Tor assures me this will never happen. He assures me that there will always be the small press. There will always be freedom with the little guys.
Then he tells me about Borders. He tells me about how he worked at one, long ago and in other place entirely. If I haven't said it before: Tor is one real cool cat. I admire him, and I enjoy his stories.
I was so taken with the Borders story that after Janice and I left our friends and began out long drive back to the east side, I suggested we stop at a Borders. She agreed, poor thing, to her, it was just another excursion to a bookstore. For me, I wanted to learn something. I went to a Borders once, years ago in Longmont, Colorado. I was with Janice then too.
I wandered over the shelves and rows of books checking over a thing or two. It was not too much different from any other bookstore I'd seen.
I picked up The Nymphos of Rocky Flats by Mario Acevedo. I haven't read it yet, but Mario Acevedo does have it right: an ex-combat soldier turned PI mixes with nymphomaniac vampires at Rocky Flats? Cool. This book has to be fun. It's got to be fun to read. And then it occurs to me that the book was probably fun to write.
It was fun to write.
Well, we're here for some of those things, right? We're here to write. In the last few weeks, four weeks today in fact, we've been here to write a novel. Sorry I haven't brought up PIs, Rocky Flats and nymphos. Well, it is already written. I digress.
In the bookstore, a few steps later, I found the reference section. Janice and I looked at the girls on the language programs. The Japanese girl looks like the Chinese girl and for that matter they both look like the Italian and Spanish girls. “Put a pretty girl on anything, and you'll sell,” I said.
“Sure, who wouldn't want to learn a language to talk to a pretty girl?” she said. Janice is great. She put the Chinese language program back down and stepped away. I was already looking at calenders or some such thing. My mind was blanking out, a perfect thing for a bookstore excursion on a dark Portland afternoon in winter.
When I noticed Janice again, she stood blankly too and just stared at some generic looking book spines.
I saw Ray Bradbury's The Zen of Writing right away. I opened it and read a few paragraphs. We laughed at Poor Mr. Bradbury's experiences typing “The Fireman” and the comedy of plugging dimes into a typewriter. I love Ray Bradbury. He would probably understand the Guerrilla Novel.
And during this brief interlude on week four, I think you'll fully understand the Novel Guerrilla style too.
Back to Bradbury, when I shelved the book, I noticed the sheer volume of how-to writing books. There were at least sixty of them. “Look at this,” I said. I pointed to all of those how-to manuals.
“Look at these,” Janice said. Behind me on the aisle, the how-to manuals continued. In a range of $7.99 to $46.99, a person who desires to write a novel can purchase a manual and go. I've compared the novel writing process to an exercise regime. More so now, right?
So here we are. This is what we're doing:
1)the novel: we know what that is, it's already been defined.
2)the guerrilla: a member of a band of irregular soldiers that uses guerrilla warfare, harassing the enemy by surprise raids, sabotaging communication and supply lines, etc.

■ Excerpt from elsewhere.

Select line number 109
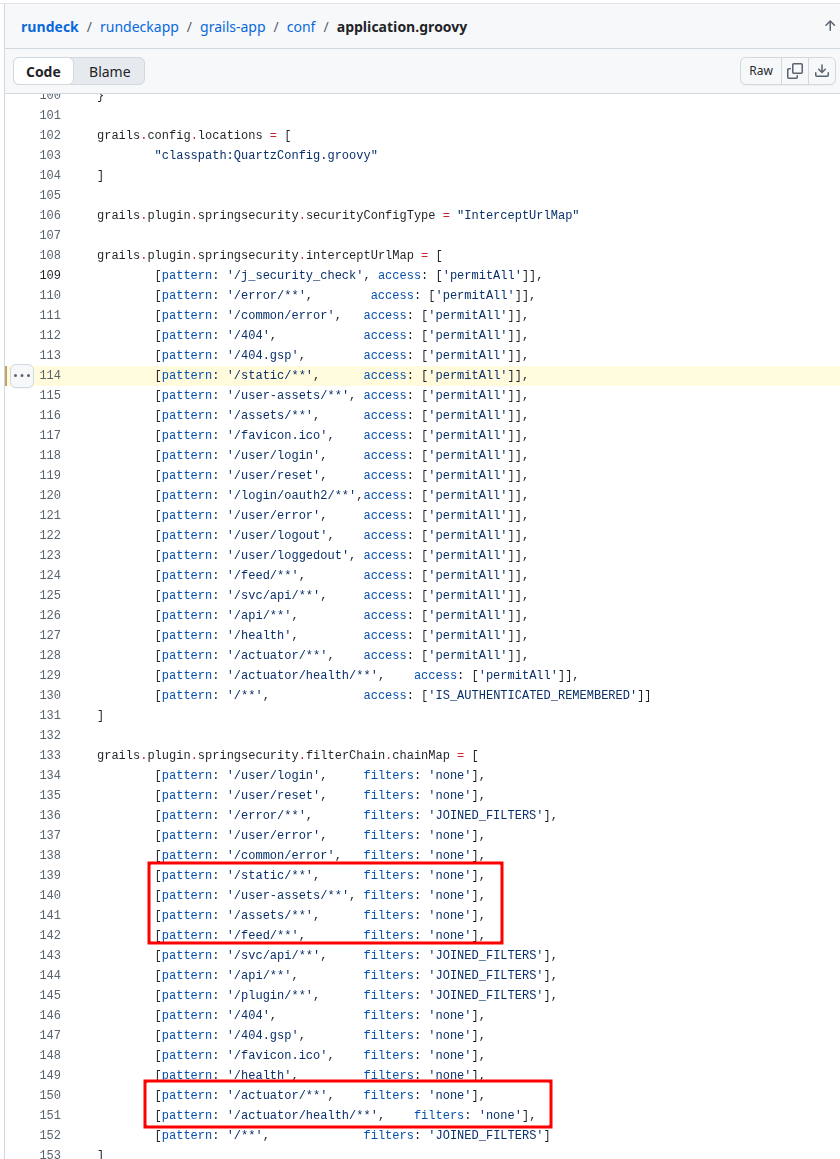The width and height of the screenshot is (840, 1159). (x=50, y=275)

So? Waging war? Hell Yeah. Attack it. Do it. Write it down. Take no prisoners. Just write. We're in week four. If we wanted to write 50,000 in 16 weeks, then at week four we should have 12,500 words committed to the page. Isn't that tremendous? If we just write and learn a few tactics during the process, why would we bother reading a how-to? I don't know. It's nothing worth studying, it's not worth the deconstruction of it all, and I only say this because too much thought about anything can raise doubts and cause bad things.
Don't self-edit, self-censor, or self-stifle. I've said all this before. I still mean every word of it.
If you read these books, please shelf them during this guerrilla novel excursion. We have our own style. We know enough to get started and hopefully enough to make us dangerous.
I did not feel dangerous looking at all the how-tos. I felt nothing really. I was at Borders with Janice on a day we spent with old friends.
In my interlude week, I've thought about the novel, I always think about the novel. When writing, just write. Know that you can. Write it down, it's the only thing we can really do as writers and as humans. You really don't have to follow any formula. Leave the following up to the monkeys. When it comes to this: wouldn't you rather be a guerrilla than a gorilla?

Monday, February 21, 2011

The Novel, Guerrilla Style Part 3: Plot and Subplot

And then?
And then?
And then?

I don't know how to continue this conversation and keep from pulling out my hair. Plot. Have we beat this point to death? We talked about it in the Jumpstart. We came back to it at least once in the Short Story for the Editor. Yeah? And I feel like I've brought John Gardner's “Chapter &, Plotting” from The Art of Fiction more times than I can stand.
We all know that plot exists for us to understand a story, as readers, viewers, listeners and as writers. So, there we have it. We will not continue with this anymore. Plot. At this stage of the novel, guerrilla style, we're three weeks into. Three weeks, and if we don't have at least a small understanding of where the plot is heading, well, in the most easily understandable guerrilla terms: we're fucked.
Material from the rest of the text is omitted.